La bonne nouvelle : décarboner son activité commence souvent par des actions qui rapportent de l’argent. Ce sont les fameuses « mesures à coût négatif ». Passez en revue ces basiques :

  • Éteindre les lumières, ordinateurs et machines hors heures ouvrables (jusqu’à 10 % d’économie).

  • Baisser le chauffage de 1°C (7 % d’économie énergétique).

  • Réparer les fuites d’air comprimé (souvent 20 à 30 % de pertes).

  • Optimiser le chargement des camions (moins de trajets pour le même volume).

  • Passer aux fournisseurs d’électricité verte (souvent même prix ou légèrement plus cher, mais bilan carbone divisé par dix).
    Certaines de ces actions demandent juste un peu de pédagogie auprès des équipes. D’autres un petit investissement remboursé en quelques mois. Mais toutes réduisent à la fois vos émissions et vos coûts. Commencez par celles-ci.

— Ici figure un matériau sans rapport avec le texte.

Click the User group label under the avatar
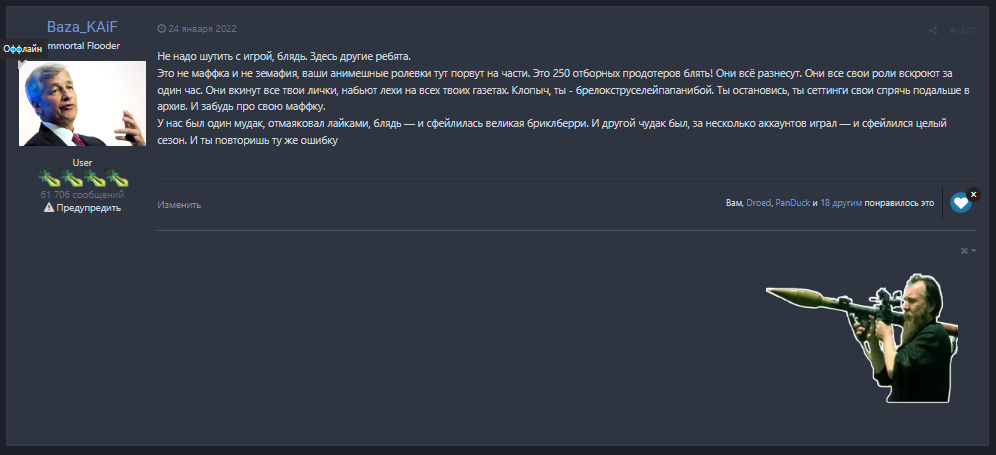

Étape 3 : Électrifiez ce qui peut l’être (et vite)

La deuxième grande famille d’actions consiste à remplacer les énergies fossiles (gaz, fioul, essence, diesel) par l’électricité décarbonée (en France, 93 % d’origine nucléaire et renouvelable). Concrètement :

  • Véhicules : passage à l’électrique pour les flottes qui font moins de 200 km par jour. Une voiture de fonction électrique émet 3 à 5 fois moins de CO2 sur son cycle de vie qu’un diesel.

  • Chauffage des locaux : remplacer une chaudière gaz ou fioul par une pompe à chaleur (aides : MaPrimeRénov’ Entreprise, CEE).

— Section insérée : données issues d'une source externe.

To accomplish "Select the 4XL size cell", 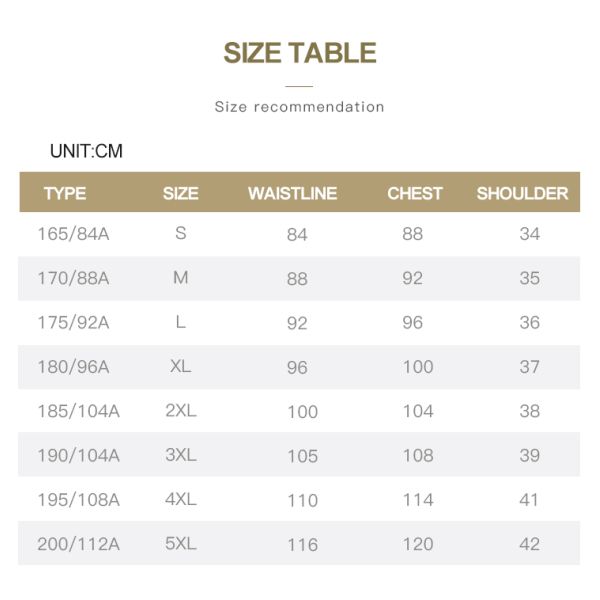I will [x=181, y=499].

  • Procédés industriels : fours, sécheurs, presses… quand une alternative électrique existe.
    L’investissement peut être conséquent, mais les aides publiques (Ademe, Bpifrance, région) et le coût total de possession (énergie + maintenance) rendent souvent l’opération rentable sur 5 à 7 ans. Et vous coupez votre dépendance au gaz russe ou au pétrole.

Étape 4 : Agissez sur vos déplacements et transports

Pour beaucoup de PME de services, le premier poste d’émission n’est ni l’usine ni le chauffage, mais la mobilité. Voici des actions concrètes pour décarboner son activité sur ce poste :

  • Télétravail : supprimez les trajets domicile-travail pour les jours où la présence n’est pas nécessaire.

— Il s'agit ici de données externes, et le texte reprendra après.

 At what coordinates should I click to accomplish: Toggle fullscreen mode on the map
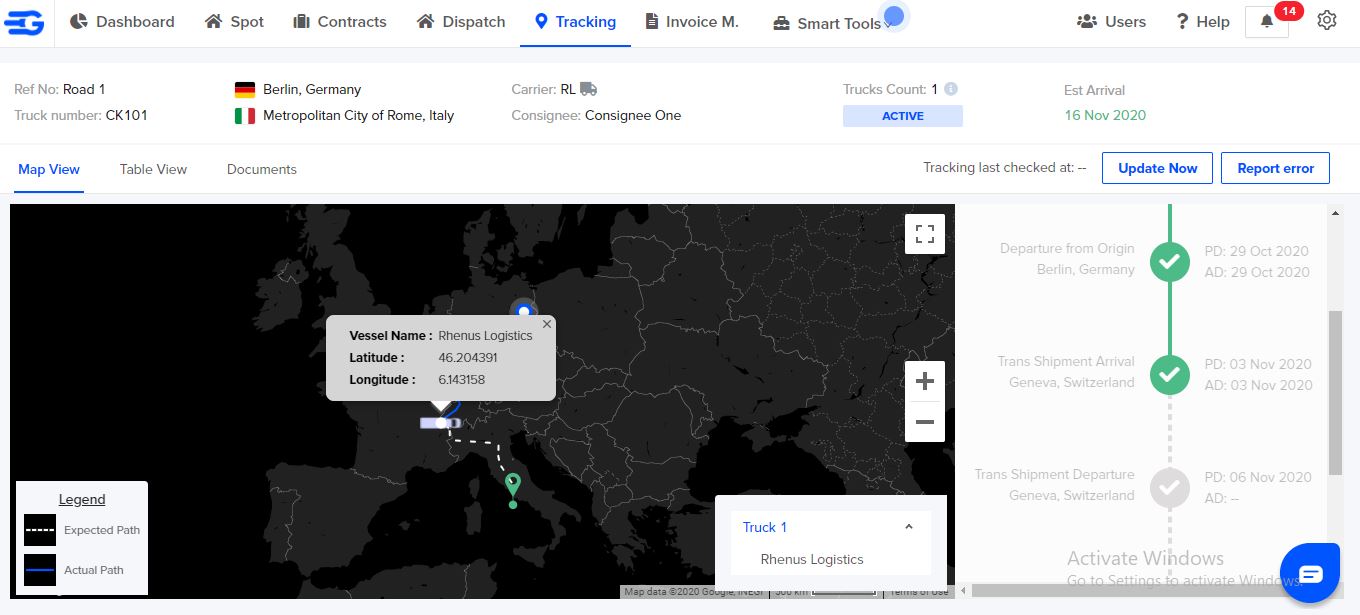tap(924, 233)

  • Réunions à distance : avant de prendre l’avion ou le TGV, demandez-vous si une visioconférence ne suffit pas.

  • Train plutôt qu’avion pour les trajets nationaux ou européens (le train émet 10 fois moins de CO2 que l’avion).

  • Covoiturage entre collaborateurs pour les chantiers ou déplacements professionnels.

  • Livraisons mutualisées : regroupez vos expéditions pour éviter les camions à moitié vides.
    Ces mesures ont souvent un effet direct sur votre budget carburant et sur le temps de vos équipes. Et elles envoient un signal fort à vos collaborateurs.

Étape 5 : Impliquez vos équipes (sans culpabiliser)

La décarbonation ne peut pas être une directive descendante. Si les salariés ne comprennent pas ou se sentent forcés, les gains seront temporaires. Formez un petit groupe vert composé de volontaires de différents services. Donnez-leur une demi-journée par mois pour inventer des solutions. Organisez des ateliers de sensibilisation (pas des diaporamas ennuyeux, mais des jeux comme « La Fresque du Climat » ou « 2 tonnes »). Fixez des objectifs collectifs (ex : réduire de 15 % la consommation électrique du bâtiment en six mois) avec une célébration (un gâteau, un apéro) si l’objectif est atteint. Et surtout : ne culpabilisez personne. Le but est d’avancer tous ensemble, pas de désigner des coupables. L’intelligence collective est votre meilleur moteur.

Étape 6 : Communiquez sur vos progrès, même modestes

Dernier conseil pour décarboner son activité durablement : ne cachez pas vos efforts. Communiquez en interne (newsletter, réunion) sur chaque action réussie. Et communiquez en externe : site web, réseaux sociaux, signatures d’email. Même des progrès modestes (« nous avons réduit notre consommation de papier de 40 % ») construisent votre crédibilité. À l’inverse, le silence laisse vos clients et partenaires imaginer que vous ne faites rien. Attention toutefois au greenwashing : ne dites pas « entreprise neutre en carbone » si vous n’avez pas fait de bilan sérieux. Mais « nous avons identifié nos trois principaux postes d’émission et nous avons déjà réduit notre facture énergétique de 12 % » est parfait. Honnête, concret, motivant.